_Directive:_ In the passage on eye-movement timing, in which time bin does the CP:VOT interaction first show a significant effect?

_Text block:_
To more precisely determine the exact timing of the effect that our pragmatic and phonetic manipulations have on eye movements, we adopted the method introduced by Kingston, Levy, Rysling, and Staub (2016). For each 100 ms time bin from 200 ms to 1200 ms after the onset of the adjective (excluding the first 200 ms because that is the time it takes to plan and launch an eye movement), a logistic regression model was fitted to the proportion of fixations to “p” objects as a function of VOT, pragmatic condition, and their interactions. In addition to the fixed effects, random effects for subjects and items were also included in situations where the models successfully converged. In other words, the same logistic regression model was applied to ten consecutive 100 ms time bins in order to track when the effect of our experimental manipulation shows up. When an effect consistently appeared for a number of consecutive time windows, those time windows were chosen for follow-up analysis. This method, unlike more arbitrary choices about which time windows to analyze, allows us to track incrementally the effects of phonetics and pragmatics; specifically when they arise and whether they persist.

For each of the 100 ms time bins, when a logistic regression model was fitted to the data, VOT was set up as a continuous variable in the model, and the three conditions with different visual displays were treatment coded, such that the NC condition was the baseline reference (i.e., the intercept) in the model, and the CB and CP conditions were compared to it. The model output would contain coefficients for a number of different effects (for an example output of such models, see Table 1 below). Since our aim was to investigate whether pragmatic contrast has an effect on speech perception in addition to the acoustic cues (VOT), we were primarily interested in the interaction of the pragmatic conditions (CB/CP) with VOT, and the effect of VOT itself. Figure 4 plots the coefficients from the model outputs, for the critical effects (VOT step, CB:VOT, CP:VOT) in each time bin. Instead of plotting the raw values of these coefficients, we plotted the z value for each coefficient. Using Bonferroni correction to correct for up to 10 multiple comparisons, the corrected p value is 0.005, and the corresponding z value is 2.58. Therefore we used |z|>2.58 as a criterion to indicate a significant effect. As expected, the VOT effect starts to become significant in the very early time bin 200–300 ms (z value = 3.14), gets larger during the 500–600 ms time bin, and continues until the end. The CP:VOT interaction, on the other hand, only starts showing a significant effect at a late time bin (900–1000 ms bin, z value = 3.03), with this effect continuing until the end of the trial. The CB:VOT interaction shows no significant effect.

_Records:_
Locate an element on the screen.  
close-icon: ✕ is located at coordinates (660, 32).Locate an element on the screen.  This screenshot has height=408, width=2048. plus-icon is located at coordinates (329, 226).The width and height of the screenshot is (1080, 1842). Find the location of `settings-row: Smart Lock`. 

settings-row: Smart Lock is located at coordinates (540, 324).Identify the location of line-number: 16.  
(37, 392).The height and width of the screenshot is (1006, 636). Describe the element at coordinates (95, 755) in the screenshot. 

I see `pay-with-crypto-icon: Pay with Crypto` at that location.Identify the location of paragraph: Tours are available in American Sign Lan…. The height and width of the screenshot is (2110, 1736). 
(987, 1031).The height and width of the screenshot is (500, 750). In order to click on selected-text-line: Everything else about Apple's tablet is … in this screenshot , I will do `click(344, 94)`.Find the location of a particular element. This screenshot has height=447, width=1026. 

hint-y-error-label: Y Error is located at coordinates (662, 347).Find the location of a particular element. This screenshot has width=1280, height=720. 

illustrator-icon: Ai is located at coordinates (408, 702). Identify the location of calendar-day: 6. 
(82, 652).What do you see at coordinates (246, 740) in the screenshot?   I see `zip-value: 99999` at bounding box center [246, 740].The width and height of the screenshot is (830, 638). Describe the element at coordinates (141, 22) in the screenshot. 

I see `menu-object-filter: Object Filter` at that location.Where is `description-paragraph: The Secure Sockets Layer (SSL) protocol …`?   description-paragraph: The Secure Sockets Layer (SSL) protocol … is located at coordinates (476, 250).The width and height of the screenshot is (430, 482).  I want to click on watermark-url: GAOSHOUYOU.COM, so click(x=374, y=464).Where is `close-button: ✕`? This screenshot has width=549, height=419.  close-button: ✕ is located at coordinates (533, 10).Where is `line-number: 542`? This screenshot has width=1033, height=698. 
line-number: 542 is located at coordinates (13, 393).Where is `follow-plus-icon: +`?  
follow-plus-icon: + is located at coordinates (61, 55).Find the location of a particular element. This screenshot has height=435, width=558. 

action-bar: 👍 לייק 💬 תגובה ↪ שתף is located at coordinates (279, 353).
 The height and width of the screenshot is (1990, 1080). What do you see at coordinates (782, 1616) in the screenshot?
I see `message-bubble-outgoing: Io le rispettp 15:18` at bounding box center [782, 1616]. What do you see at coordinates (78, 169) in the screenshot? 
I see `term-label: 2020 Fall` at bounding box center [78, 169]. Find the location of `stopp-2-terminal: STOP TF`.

_Answer to this problem:_ The 900–1000 ms bin, with a z value of 3.03.